The reason that Nienstedt didn't write anything thing down is because his attorneys have most likely have told him to vacuum-up, destroy any trace of written notes which are subject to discovery in any court proceeding.  [This is main reason why Cardinal Mahony filed endless appeals to block access to any priest personnel records which for decades documented his complicity in the rape and sodomy of hundreds, if not thousands of children.]

Sadly, our hierarchs are very devious and practiced liars.  It seems that it has been a prerequisite skill for their jobs in the feudal oligarchy of the Catholic Church.

Heavy is head that wears the crown.

Sorry - think you guys are missing some evidence of patterns and another deposition (McDonough's)

Also, if you go back to Haselberger's accounts, she lays out a different pattern.  Couple that with Msgr. Laird's resignation based upon his own arrive at a different view of Neinstedt.

First, Nienstedt works mostly alone and at nite/week-ends.  He does not like meetings or interpersonal discussions.  (could have a field day on his MMPI - he must have a number of diagnoses on both Axis One and Axis Two).  Almost all communication is from him and it is by memos (the Monday memo drop).

Second, given this top down and anti-relational approach to life, would wager that he resents these abuse cases; resents the priests who have put him in this spot; and thus he has little compulsion to read, investigate, or involve his personal energy in these issues.

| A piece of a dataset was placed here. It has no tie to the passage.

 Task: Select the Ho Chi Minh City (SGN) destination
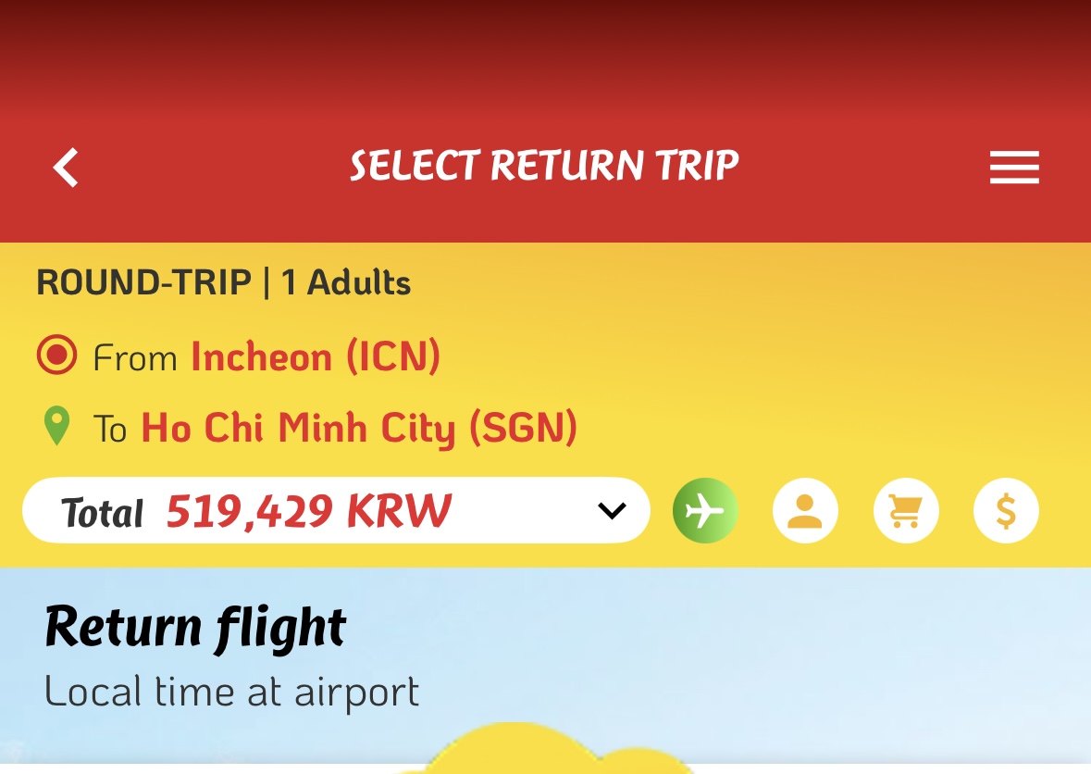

Third, he reminds me of many bishops/pastors who could never understand an abuser - the very thought was so outside their sphere of understanding, that they physically and mentally shut down...went into denial.

Fourth,look at McDonough's deposition - he rejected Nienstedt's statement that he told him not to take notes.  See above - Nienstedt didn't want to take notes.

Fifth, read through the various statements by Hasselberger - she describes a man who operates in a very strange manner - remote, avoids human contact, etc.

Sorry, this guy is not all there.

Reading the transcript of Anderson's questioning of McDonough I see that the sparring between them has been going on for 20 years -- the evidence of wrongdoing on McDonought's part seems to be somewhere between tenuous and non-existent -- is Anderson some sort of obsessed crusader?

Thank you, Bill deHaas, for your excellent review of Nienstedt's modus operandi: the anti-relational approach being particularly meaningful. Resentment, denial, a loner - quite a brew along Axis One and Two.

Not mich vetting of episcopal candidates, is there? Except perhaps for slavish loyalty to hyper-orthodoxy; psychological maturity and leadership skills not necessary.

Its a serious question which you just belittled.  IMHO, your article contained nothing new, insightful or remotely interesting, and was all summed up by my quote.